Proper absorption of vitamin D enables the body to absorb calcium, fight infection, and keep the nervous system and muscles working properly.
The most natural and direct way to obtain vitamin D naturally is through exposure to sunlight, but people tend not to get enough sunlight to produce adequate amounts, so most doctors recommend eating some foods that help get the sun vitamin.
However, some people have more difficulty absorbing vitamin D than others, and some medical conditions may make it difficult to absorb vitamin D from food.
This is a problem because “not getting enough vitamin D puts the risk of bone fractures, osteoporosis and muscle weakness,” says Melissa Burst, a registered dietitian in the Chicago area and spokeswoman for the Academy of Nutrition and Dietetics.

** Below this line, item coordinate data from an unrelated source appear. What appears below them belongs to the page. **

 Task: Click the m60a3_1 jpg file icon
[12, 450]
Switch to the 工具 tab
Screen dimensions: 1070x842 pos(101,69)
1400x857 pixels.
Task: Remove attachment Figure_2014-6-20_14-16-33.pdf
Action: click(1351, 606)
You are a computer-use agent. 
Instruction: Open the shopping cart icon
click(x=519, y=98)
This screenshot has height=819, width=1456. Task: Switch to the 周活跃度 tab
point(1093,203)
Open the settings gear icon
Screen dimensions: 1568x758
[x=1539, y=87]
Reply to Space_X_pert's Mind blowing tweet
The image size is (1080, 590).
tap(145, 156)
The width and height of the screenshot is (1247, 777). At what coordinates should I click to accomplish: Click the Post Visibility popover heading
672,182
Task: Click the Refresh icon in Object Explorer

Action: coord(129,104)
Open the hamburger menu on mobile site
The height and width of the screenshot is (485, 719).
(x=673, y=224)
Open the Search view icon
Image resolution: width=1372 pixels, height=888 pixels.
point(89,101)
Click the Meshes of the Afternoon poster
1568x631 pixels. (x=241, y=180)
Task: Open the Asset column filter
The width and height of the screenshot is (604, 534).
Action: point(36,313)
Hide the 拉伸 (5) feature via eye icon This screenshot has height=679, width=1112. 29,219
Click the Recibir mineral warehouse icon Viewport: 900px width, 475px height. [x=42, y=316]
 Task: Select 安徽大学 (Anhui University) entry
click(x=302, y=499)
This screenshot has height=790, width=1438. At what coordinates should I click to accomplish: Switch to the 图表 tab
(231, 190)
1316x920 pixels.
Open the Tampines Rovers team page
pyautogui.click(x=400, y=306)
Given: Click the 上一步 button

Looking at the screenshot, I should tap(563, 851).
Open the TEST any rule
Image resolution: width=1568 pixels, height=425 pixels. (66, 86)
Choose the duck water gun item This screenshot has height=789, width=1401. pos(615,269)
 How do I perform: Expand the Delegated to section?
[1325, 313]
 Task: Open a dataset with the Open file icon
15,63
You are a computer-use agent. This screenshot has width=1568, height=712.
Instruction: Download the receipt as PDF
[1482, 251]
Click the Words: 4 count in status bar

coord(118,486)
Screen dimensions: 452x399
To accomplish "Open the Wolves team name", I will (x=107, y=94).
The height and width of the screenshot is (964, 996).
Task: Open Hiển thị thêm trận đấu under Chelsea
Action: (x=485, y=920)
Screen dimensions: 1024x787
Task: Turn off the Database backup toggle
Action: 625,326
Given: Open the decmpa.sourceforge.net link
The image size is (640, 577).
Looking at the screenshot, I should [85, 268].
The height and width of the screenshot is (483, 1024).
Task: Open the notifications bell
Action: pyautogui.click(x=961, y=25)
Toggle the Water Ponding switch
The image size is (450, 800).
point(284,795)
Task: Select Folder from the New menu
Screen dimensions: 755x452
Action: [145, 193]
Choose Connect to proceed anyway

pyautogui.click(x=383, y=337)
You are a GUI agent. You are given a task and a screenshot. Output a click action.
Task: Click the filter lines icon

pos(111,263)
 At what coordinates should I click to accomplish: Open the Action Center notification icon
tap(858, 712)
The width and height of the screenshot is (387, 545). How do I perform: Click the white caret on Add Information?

How does your body absorb vitamin D?
How vitamin D is absorbed depends on whether you get it from food or from sunlight:
Food / nutritional supplementsAfter you eat or take vitamin D supplements, your body stores it in fat cells until needed. At this point, the liver and kidneys convert the stored vitamin D into the active form the body needs, known as calcitriol, through a process called hydroxylation.
-Sun light: The body’s process of making vitamin D works similarly after exposure to the sun. The main difference is that the sun first releases a type of cholesterol that is found in the body called 7-dihydrocholesterol.
This starts in the process of producing and transporting vitamin D as it travels to the liver and kidneys, much like after eating foods that contain vitamin D.
However, not everyone can easily get or absorb vitamin D.
Why don’t some people absorb enough vitamin D?
There are several reasons why people may have difficulty absorbing vitamin D. Some factors that may reduce or prevent its absorption include:
1- Conditions such as celiac disease, chronic pancreatitis, Crohn’s disease and cystic fibrosis. All of them can affect the intestine, preventing it from absorbing vitamin D from food.
2- Body Mass Index (BMI) higher than 30: It can trap body fat under the skin, or trap vitamin D, which is why vitamin D deficiency is a greater concern for obese people.
3- Liver or kidney disease: Both diseases can negatively affect how the body processes vitamin D. Kidney disease may make it difficult to process vitamin D into its active form, calcitriol, which is used throughout the body. Some liver diseases cause problems with absorbing fats, which makes absorbing vitamin D more difficult.
4- Radiation therapy: This type of cancer treatment can make it difficult for the intestine to absorb vitamin D.
5- Weight loss surgery: These procedures reduce the size of the stomach or bypass part of the small intestine, which makes it difficult for the body to consume adequate levels of many vitamins and minerals, including vitamin (D).
Antoinette Hardy, a registered dietitian at the Comprehensive Transplant Center at Ohio State University’s Wexner Medical Center, says that some medications can also affect or block vitamin D absorption, and include oral steroids and orlistat (a weight-loss drug). And diuretics.
Some symptoms of vitamin D deficiency include general fatigue, muscle pain, mood changes and bone pain.
If you are concerned about your vitamin D levels, ask your doctor to have your blood tested. There are also home tests that require a finger prick of a very small blood sample.
How to improve vitamin D absorption
If you have problems absorbing vitamin D, Burst says you can try eating fatty and / or magnesium-rich foods. And since vitamin D is fat-soluble, taking it with fatty foods can help the body absorb it and store it for future use.
Burst notes that greasy foods that also contain high levels of vitamin D are ideal. They include:
Cold-water fish, such as salmon
Milk fortified with Vitamin D and high-fat dairy products
The combination of vitamin D and magnesium may also help increase absorption. Foods naturally rich in magnesium include pumpkin seeds, almonds, and avocados.
Although it is best to try to get vitamin D from whole foods, there may be times when it is advisable to use a prescription supplement to avoid the risk of vitamin D toxicity.